Für pflegende Angehörige kann auch der Austausch mit anderen Pflegenden hilfreich sein. Es gibt zahlreiche Angebote wie Gesprächsgruppen, organisiert von Wohlfahrtsorganisationen oder Pflegestützpunkten, aber auch digitale Angebote. Dazu gehört beispielsweise die App „in.kontakt“, die vom Bun­des­ge­sund­heits­mi­ni­ste­ri­um gefördert wird.

Was tun, wenn ein Pflegegrad abgelehnt wird?

Lehnt die Pflegekasse Deinen Antrag auf Leistungen ab oder bist Du nicht zufrieden mit dem Pflegegrad, den die Versicherung festgesetzt hat, kannst Du Widerspruch einlegen. Der Widerspruch muss binnen eines Monats ab dem Datum des Bescheids bei der zuständigen Pflegekasse eingehen.

Du musst den Widerspruch nicht sofort begründen, es reicht auch erstmal ein kurzes Schreiben. Die Begründung kannst Du später nachreichen. Verschicke den Widerspruch am besten als Einschreiben mit Rückschein. Falls Du das Schreiben persönlich bei der Pflegekasse abgibst, solltest Du Dir den Empfang quittieren lassen.

Am besten holst Du Dir für die Begründung des Widerspruchs Unterstützung. Die gibt es beispielsweise bei Pflegeberatungsstellen oder Sozialverbänden. Mitbringen solltest Du zu einer Beratung auf jeden Fall das Pflegegutachten. Dieses muss die Pflegekasse Dir schicken.

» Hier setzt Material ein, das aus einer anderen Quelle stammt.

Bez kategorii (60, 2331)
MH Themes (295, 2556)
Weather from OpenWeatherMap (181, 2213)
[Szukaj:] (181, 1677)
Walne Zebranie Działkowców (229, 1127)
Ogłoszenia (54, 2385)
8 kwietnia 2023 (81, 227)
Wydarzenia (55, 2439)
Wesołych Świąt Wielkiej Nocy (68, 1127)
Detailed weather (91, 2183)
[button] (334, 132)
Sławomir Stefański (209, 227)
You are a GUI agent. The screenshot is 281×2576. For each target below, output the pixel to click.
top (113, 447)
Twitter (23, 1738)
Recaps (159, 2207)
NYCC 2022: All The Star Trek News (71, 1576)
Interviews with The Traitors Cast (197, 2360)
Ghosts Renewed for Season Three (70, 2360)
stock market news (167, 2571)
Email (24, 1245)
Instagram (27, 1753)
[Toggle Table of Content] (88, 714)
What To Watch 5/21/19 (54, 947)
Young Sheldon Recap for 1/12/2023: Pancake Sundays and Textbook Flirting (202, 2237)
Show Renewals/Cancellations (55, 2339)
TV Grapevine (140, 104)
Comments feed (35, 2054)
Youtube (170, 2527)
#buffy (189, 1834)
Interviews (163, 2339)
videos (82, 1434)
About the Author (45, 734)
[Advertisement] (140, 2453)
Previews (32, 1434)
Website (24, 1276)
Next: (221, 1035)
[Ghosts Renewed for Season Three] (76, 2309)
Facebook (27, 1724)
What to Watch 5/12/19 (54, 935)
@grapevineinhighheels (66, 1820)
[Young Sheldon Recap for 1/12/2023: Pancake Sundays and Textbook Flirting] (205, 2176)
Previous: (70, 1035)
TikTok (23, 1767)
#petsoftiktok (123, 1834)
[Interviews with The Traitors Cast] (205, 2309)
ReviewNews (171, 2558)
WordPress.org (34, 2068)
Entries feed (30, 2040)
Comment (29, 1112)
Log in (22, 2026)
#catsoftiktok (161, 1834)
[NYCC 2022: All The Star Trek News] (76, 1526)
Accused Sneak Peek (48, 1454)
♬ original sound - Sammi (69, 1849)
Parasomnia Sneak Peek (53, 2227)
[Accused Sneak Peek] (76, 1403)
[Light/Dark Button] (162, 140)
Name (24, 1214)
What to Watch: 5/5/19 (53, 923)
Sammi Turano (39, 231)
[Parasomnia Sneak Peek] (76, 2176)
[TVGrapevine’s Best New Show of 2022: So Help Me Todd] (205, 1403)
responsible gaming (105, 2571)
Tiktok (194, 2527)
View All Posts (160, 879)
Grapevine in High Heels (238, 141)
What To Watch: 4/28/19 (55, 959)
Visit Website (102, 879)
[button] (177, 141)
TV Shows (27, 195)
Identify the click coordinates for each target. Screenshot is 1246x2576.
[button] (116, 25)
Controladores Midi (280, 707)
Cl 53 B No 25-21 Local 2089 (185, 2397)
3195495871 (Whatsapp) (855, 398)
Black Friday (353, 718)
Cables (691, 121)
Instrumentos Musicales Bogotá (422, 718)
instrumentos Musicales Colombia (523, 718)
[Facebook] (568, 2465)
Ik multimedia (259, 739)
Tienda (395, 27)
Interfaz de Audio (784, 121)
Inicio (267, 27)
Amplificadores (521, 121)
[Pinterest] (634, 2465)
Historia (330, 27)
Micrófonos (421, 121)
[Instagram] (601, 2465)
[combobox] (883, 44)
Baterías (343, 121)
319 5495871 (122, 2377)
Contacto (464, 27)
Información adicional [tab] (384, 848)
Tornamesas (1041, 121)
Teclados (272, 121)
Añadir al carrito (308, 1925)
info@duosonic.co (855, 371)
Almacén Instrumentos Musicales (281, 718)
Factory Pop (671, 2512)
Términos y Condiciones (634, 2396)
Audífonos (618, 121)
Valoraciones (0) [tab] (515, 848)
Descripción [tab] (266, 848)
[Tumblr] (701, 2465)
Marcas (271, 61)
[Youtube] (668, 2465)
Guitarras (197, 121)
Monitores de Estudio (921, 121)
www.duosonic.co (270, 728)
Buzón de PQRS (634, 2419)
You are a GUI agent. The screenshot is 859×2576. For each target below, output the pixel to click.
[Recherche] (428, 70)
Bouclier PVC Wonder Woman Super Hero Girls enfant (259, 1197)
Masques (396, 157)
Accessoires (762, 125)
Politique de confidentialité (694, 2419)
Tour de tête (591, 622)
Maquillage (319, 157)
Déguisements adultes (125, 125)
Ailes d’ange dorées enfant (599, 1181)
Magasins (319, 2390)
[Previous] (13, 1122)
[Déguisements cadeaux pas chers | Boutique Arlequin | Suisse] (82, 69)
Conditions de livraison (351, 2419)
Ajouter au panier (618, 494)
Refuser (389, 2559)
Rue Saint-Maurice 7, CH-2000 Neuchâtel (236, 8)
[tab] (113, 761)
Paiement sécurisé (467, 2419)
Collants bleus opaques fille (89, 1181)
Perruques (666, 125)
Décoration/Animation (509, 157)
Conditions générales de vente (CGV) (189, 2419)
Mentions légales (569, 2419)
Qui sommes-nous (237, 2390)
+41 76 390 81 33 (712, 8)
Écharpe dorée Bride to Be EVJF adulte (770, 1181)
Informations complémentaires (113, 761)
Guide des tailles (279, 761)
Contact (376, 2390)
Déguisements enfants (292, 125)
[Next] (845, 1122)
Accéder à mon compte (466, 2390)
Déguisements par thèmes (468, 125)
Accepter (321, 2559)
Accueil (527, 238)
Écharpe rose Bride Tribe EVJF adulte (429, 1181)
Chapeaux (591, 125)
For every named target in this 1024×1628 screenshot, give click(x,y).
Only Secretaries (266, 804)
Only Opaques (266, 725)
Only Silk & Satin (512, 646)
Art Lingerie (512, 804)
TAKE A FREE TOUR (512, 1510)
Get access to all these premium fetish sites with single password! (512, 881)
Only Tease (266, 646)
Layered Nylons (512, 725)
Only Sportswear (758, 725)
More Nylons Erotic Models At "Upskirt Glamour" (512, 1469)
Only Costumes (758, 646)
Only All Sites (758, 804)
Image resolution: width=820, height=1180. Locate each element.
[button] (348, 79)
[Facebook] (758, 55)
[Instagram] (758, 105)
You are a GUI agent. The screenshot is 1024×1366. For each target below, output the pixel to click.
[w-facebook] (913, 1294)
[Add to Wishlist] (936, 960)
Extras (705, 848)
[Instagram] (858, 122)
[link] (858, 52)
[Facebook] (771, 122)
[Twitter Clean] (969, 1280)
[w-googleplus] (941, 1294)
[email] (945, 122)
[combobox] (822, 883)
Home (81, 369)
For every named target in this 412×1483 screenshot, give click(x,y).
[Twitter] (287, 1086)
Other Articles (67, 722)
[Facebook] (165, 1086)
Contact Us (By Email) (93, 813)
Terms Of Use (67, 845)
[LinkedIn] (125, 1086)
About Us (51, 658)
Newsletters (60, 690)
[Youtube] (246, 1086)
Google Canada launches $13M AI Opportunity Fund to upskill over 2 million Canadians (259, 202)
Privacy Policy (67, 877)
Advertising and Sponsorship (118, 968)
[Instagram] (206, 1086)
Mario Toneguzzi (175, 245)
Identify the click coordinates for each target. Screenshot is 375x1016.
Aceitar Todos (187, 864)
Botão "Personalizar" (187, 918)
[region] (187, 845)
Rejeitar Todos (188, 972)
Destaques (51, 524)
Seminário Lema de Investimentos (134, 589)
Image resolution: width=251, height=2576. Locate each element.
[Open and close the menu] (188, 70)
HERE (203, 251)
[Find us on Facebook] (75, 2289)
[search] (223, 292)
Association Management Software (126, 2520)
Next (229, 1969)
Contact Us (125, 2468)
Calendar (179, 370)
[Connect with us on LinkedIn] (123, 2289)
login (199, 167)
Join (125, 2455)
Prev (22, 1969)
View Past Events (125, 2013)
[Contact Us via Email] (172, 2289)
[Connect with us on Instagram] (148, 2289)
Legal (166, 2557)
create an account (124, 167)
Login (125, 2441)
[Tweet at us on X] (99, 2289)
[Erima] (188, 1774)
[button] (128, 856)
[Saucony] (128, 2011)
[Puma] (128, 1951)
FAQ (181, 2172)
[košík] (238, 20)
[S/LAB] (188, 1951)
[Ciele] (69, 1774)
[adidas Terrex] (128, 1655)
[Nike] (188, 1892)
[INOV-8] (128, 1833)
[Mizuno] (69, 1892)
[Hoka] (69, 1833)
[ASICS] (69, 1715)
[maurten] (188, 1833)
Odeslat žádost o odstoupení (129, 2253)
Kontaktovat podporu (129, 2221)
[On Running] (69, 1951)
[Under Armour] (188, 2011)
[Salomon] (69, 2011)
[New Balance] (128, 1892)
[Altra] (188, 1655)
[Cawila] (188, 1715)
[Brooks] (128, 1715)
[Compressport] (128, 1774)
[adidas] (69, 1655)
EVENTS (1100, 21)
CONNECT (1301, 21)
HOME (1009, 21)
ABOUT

Die Pfle­ge­ver­si­che­rung entscheidet über den Widerspruch nach Aktenlage oder schickt einen Zweitgutachter. Wird Dein Widerspruch abgelehnt, kannst Du vor dem Sozialgericht klagen. Die Klage musst Du innerhalb eines Monats einreichen, nachdem Dir der Wi­der­spruchs­be­scheid zugegangen ist. Grundsätzlich ist das Verfahren kostenfrei, es ist aber ratsam, Dich von einem Anwalt beraten zu lassen. Die Kosten dafür musst Du zunächst selbst zahlen. Falls Du das Verfahren gewinnst, kann das Gericht der Pflegekasse die Anwaltskosten auferlegen.

Für Privatversicherte gibt es kein gesetzlich geregeltes Widerspruchsverfahren. Du kannst Deine Versicherung auffordern, ein Zweitgutachten zu erstellen. Dabei solltest Du begründen, warum Du mit dem ersten Gutachten und der Entscheidung der Versicherung nicht zufrieden bist. Die private Pflegepflichtversicherung kann dann ein Zweitgutachten bei Medicproof beauftragen; ein Recht darauf hast Du allerdings nicht. Verweigert die Versicherung ein Zweitgutachten, musst Du direkt vor dem Sozialgericht klagen. Dafür hast Du allerdings drei Jahre Zeit.